Mon ordinateur pédale. Y-aurait-il du ménage à faire ?
Mon bureau est un couac étalé, étalement du sol à la table, de papiers, bocaux remplis d’encres et couleurs, ciseaux, pétales de rose jaune, bouteille plastique, tiens un bocal de peinture blanche sans couvercle depuis hier ? C’est bien ce que je disais.
Mais j’ai terminé les 14 cartes-souvenirs pour la fête du 1er juin ( cf latortuelegere).
Au jardin quand le soleil est là tout est bleu. Des armées de fleurs de fraisiers sont dressées vers le ciel. La nature patiente.
Passage entre. Passage entre une fin d’année scolaire avancée et un été programmé très en avance. Je prédis un bel automne.

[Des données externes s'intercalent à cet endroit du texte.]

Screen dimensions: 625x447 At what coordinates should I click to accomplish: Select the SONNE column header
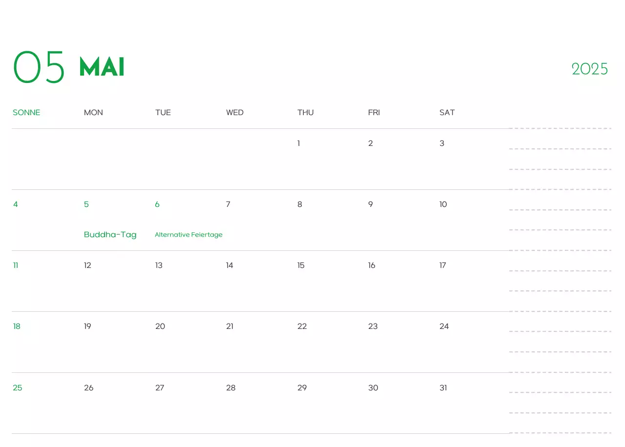tap(26, 113)
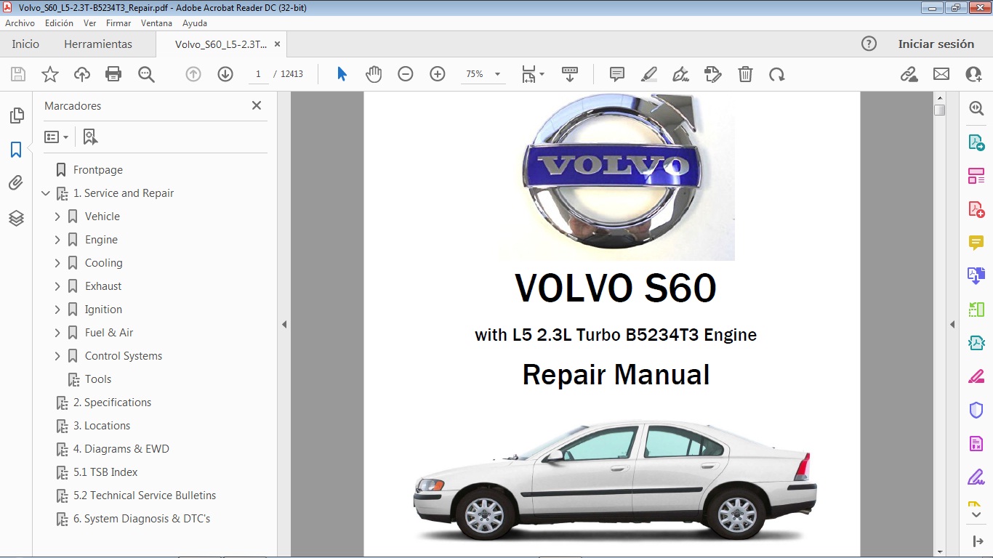Collapse the 1. Service and Repair bookmark

coord(46,193)
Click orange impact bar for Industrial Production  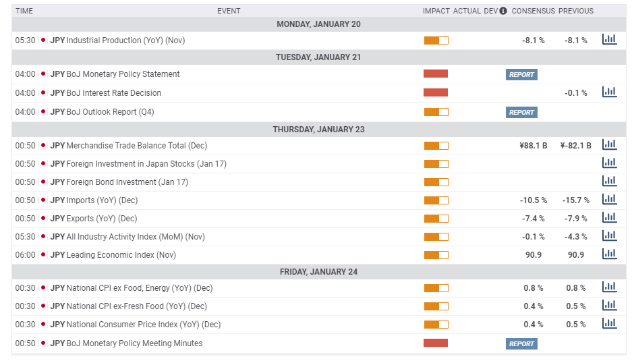[x=436, y=40]
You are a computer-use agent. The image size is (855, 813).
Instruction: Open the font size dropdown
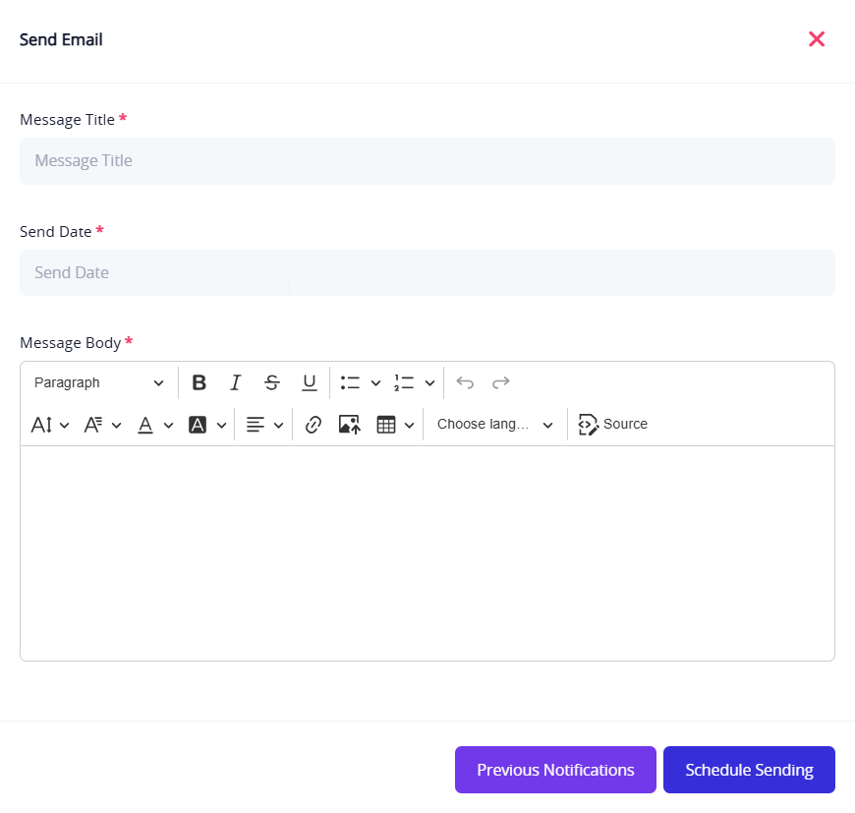[50, 425]
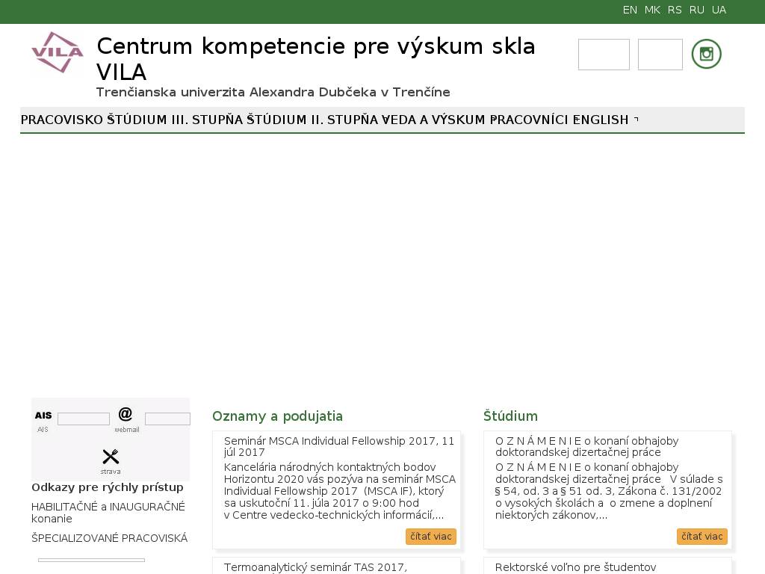The image size is (765, 574).
Task: Click the AIS quick access icon
Action: [43, 416]
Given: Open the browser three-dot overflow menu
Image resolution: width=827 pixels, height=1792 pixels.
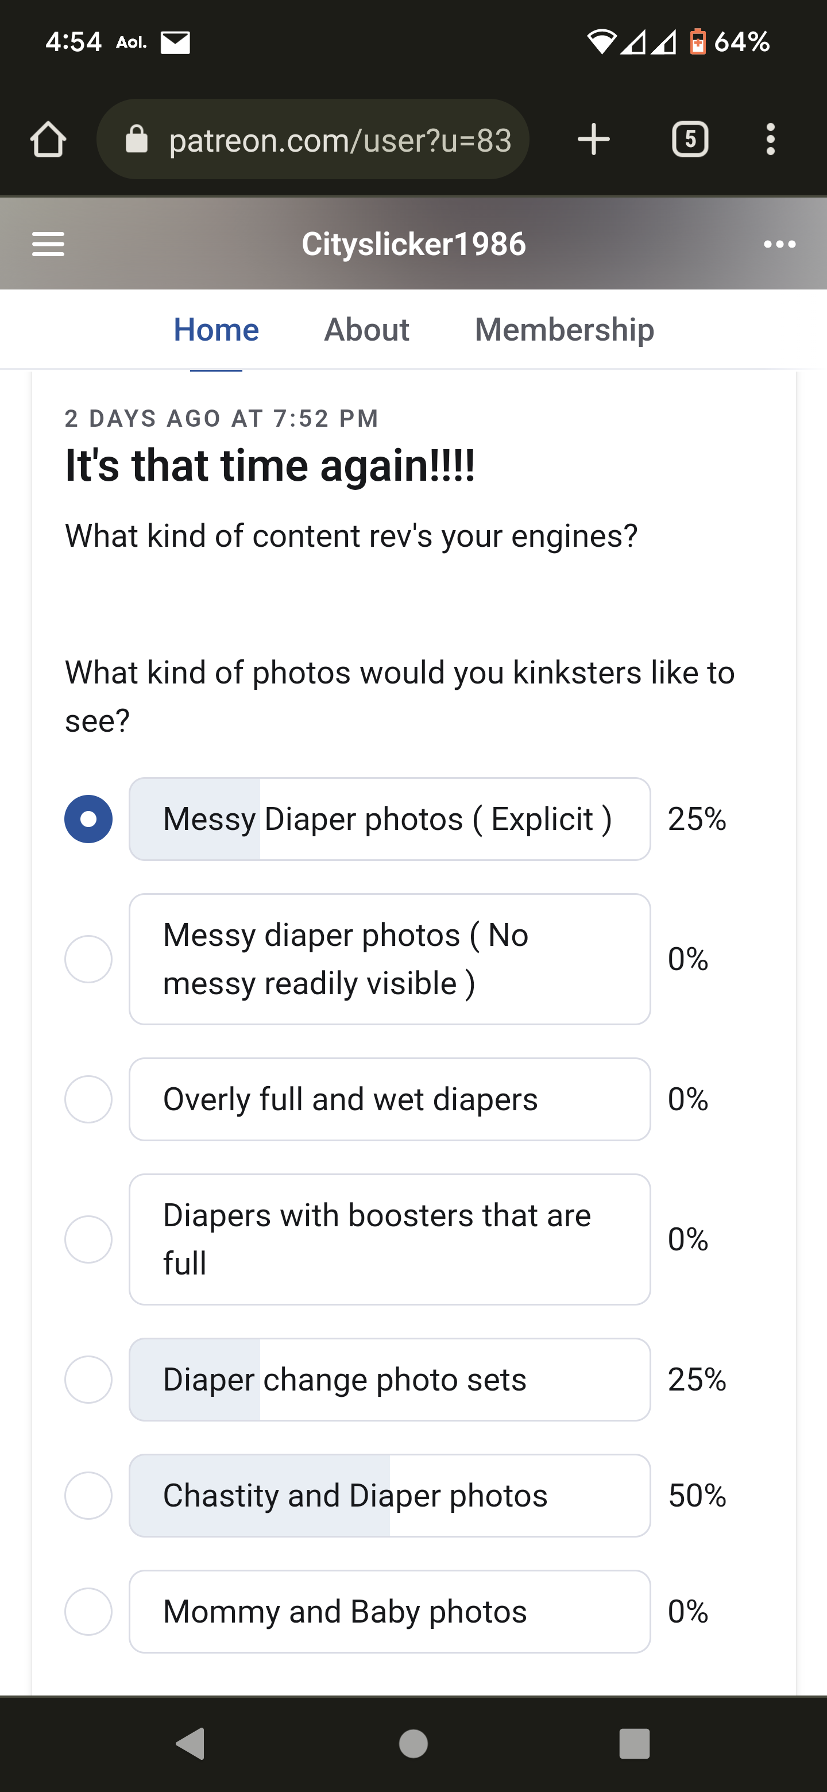Looking at the screenshot, I should [770, 139].
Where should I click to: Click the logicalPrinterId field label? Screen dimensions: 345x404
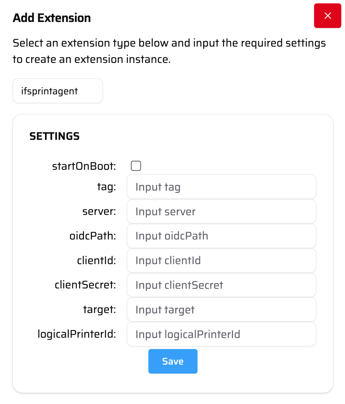77,334
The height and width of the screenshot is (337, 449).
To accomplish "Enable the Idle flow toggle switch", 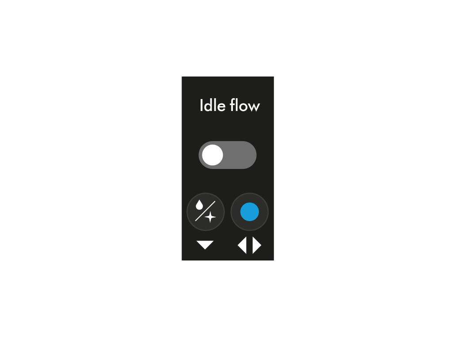I will 228,155.
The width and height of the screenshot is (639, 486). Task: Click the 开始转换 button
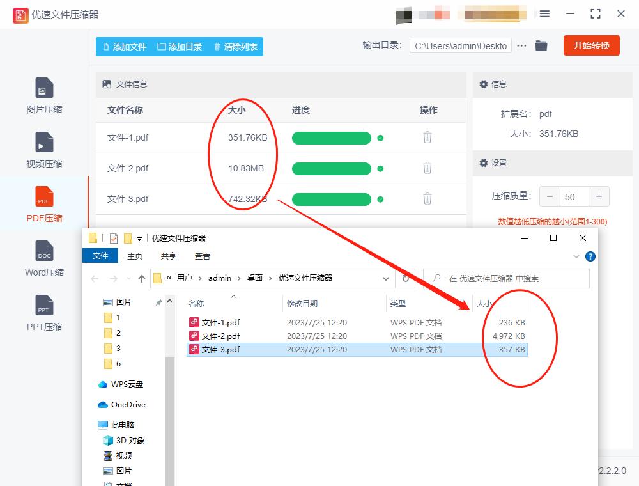pos(591,45)
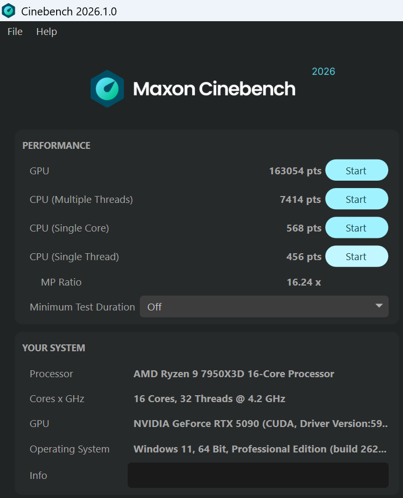Click the Maxon Cinebench wordmark
Image resolution: width=403 pixels, height=498 pixels.
pyautogui.click(x=214, y=88)
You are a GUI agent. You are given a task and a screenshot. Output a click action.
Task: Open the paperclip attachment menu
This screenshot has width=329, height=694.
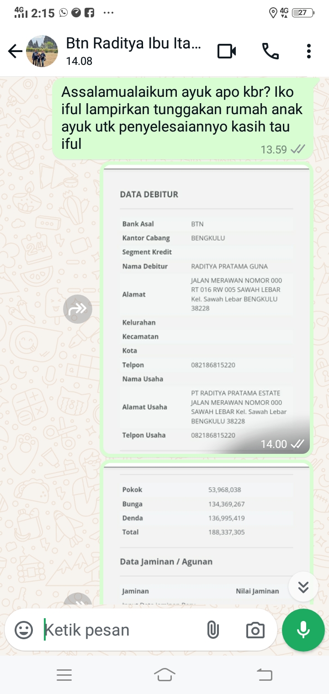(213, 630)
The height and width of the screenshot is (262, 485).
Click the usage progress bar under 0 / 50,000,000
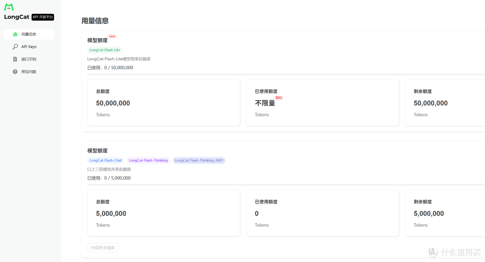click(x=286, y=74)
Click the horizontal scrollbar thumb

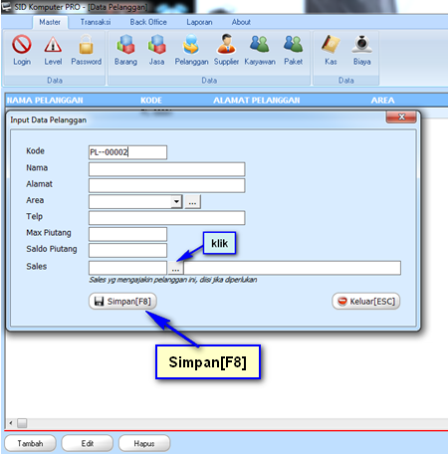(x=22, y=423)
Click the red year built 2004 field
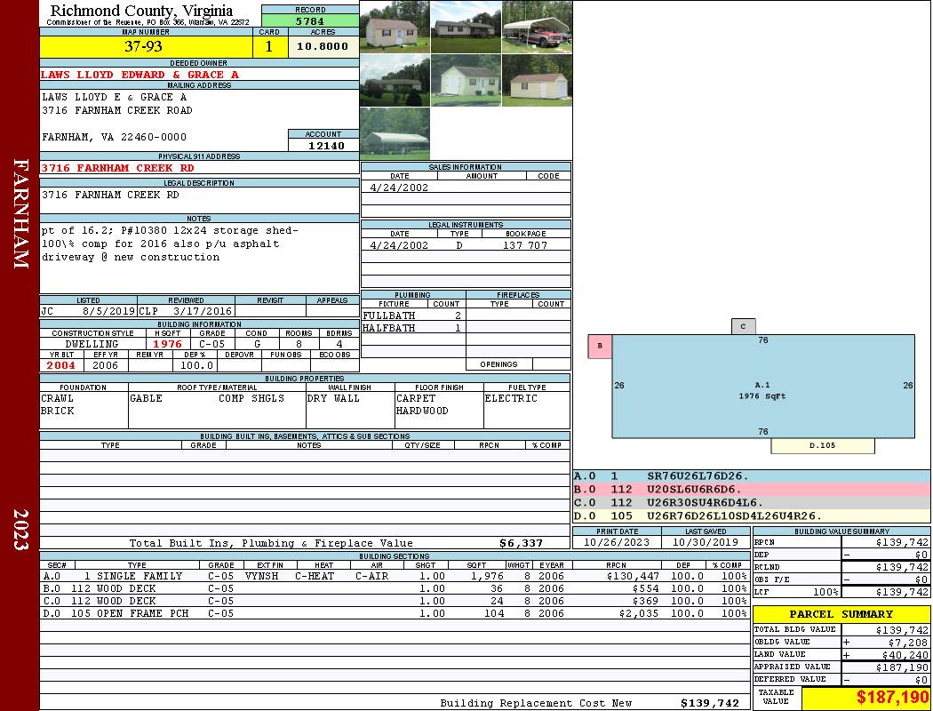The height and width of the screenshot is (711, 933). click(x=61, y=365)
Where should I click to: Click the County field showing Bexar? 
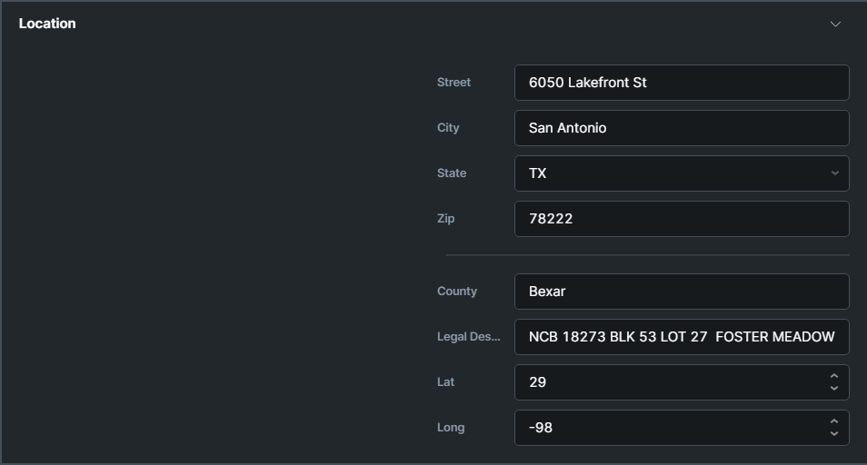[681, 292]
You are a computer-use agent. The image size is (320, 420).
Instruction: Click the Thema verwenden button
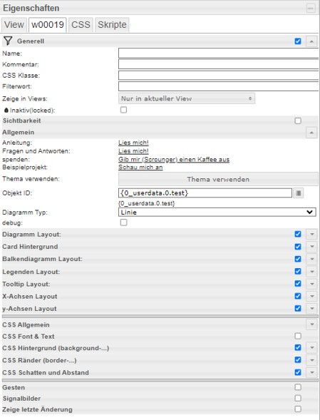point(218,179)
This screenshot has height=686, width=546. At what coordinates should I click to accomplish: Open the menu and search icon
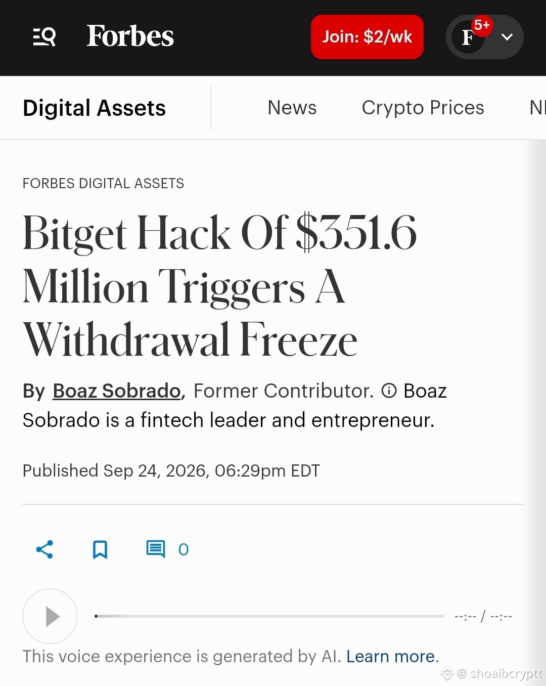click(x=44, y=37)
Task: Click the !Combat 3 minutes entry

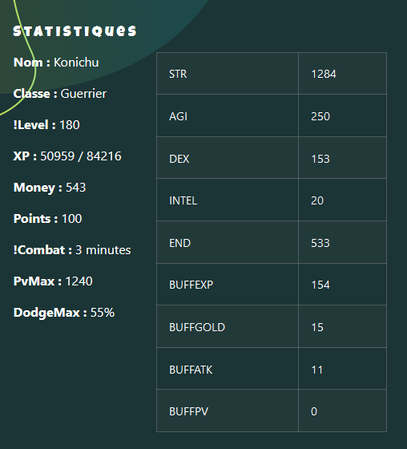Action: click(72, 250)
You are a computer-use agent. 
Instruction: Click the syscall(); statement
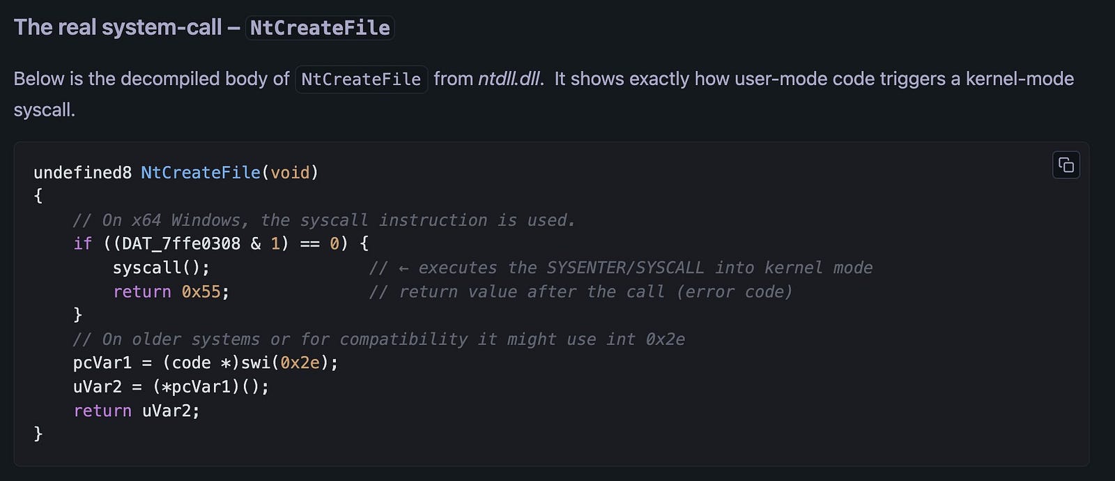pos(161,268)
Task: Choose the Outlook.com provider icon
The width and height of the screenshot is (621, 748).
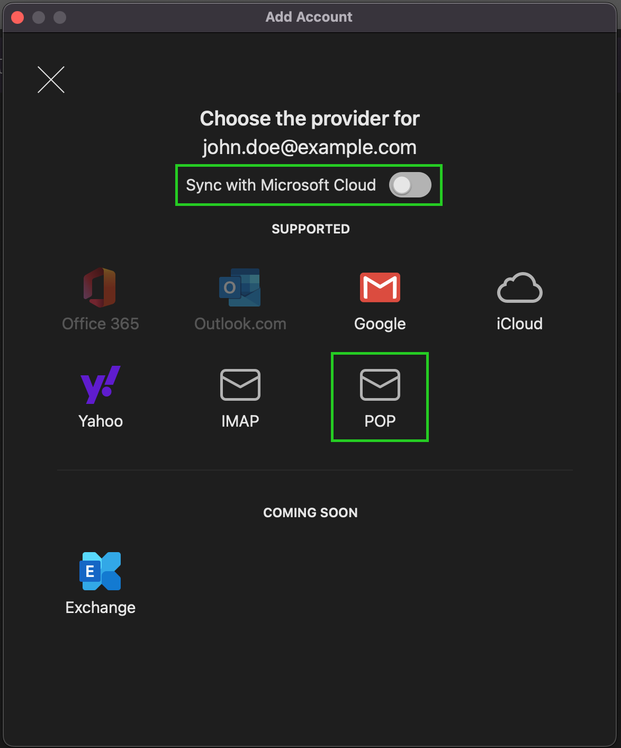Action: tap(240, 287)
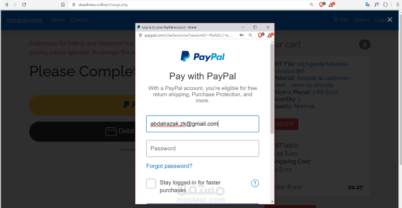Open the Cart page
Image resolution: width=402 pixels, height=208 pixels.
(341, 20)
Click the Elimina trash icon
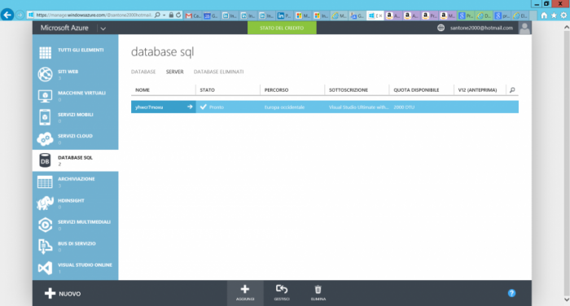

C’est la première année sans soeur. Cette mort sans prévenir à laquelle je pense de temps en temps mais de moins en moins souvent. Un jour quelqu’un prend un thé dans ton jardin et mange une glace faite maison. Tu n’es pas très à l’aise, tu ne sais comment t’y prendre, tu penses qu’il y aura d’autres fois. Deux semaines après on te téléphone et son fils te dit qu’elle est morte parce que son coeur a cessé de battre sur une table d’opération, lequel coeur n’était plus en état de marcher, en fin d’été, la veille de revoir son petit dernier qui revenait de voyage. Tu dis "Ce n’est pas possible".
Puis il faut assumer, rabattre la couverture à soi, sur le nez. Mon sac de pleurs a été utilisé tant que je n’ai plus de réserve et c’est très ennuyeux. Il est bon d’avoir des larmes en stock prêtes à jaillir, il est très bon. Sinon une petite pourriture se dilate lentement, un marécage prétentieux s’installe, écarte les poumons sur le côté, arrache des bouts de trachée, une tranchée qui ne protège plus. Ce rempart entre l’envie de vivre et la capacité de résistance. Pleurer je prie de le faire, je me mets à genoux devant Sainte Larmes pleurez pour moi pour que coule ma dévastation et que j’arrête de mentir.
Quand le soleil est là il est bleu uni. Au jardin on s’installe. Je regarde ma petite prairie que je suis incapable de cadrer docilement parce que j’aime trop les fleurs de mon champ.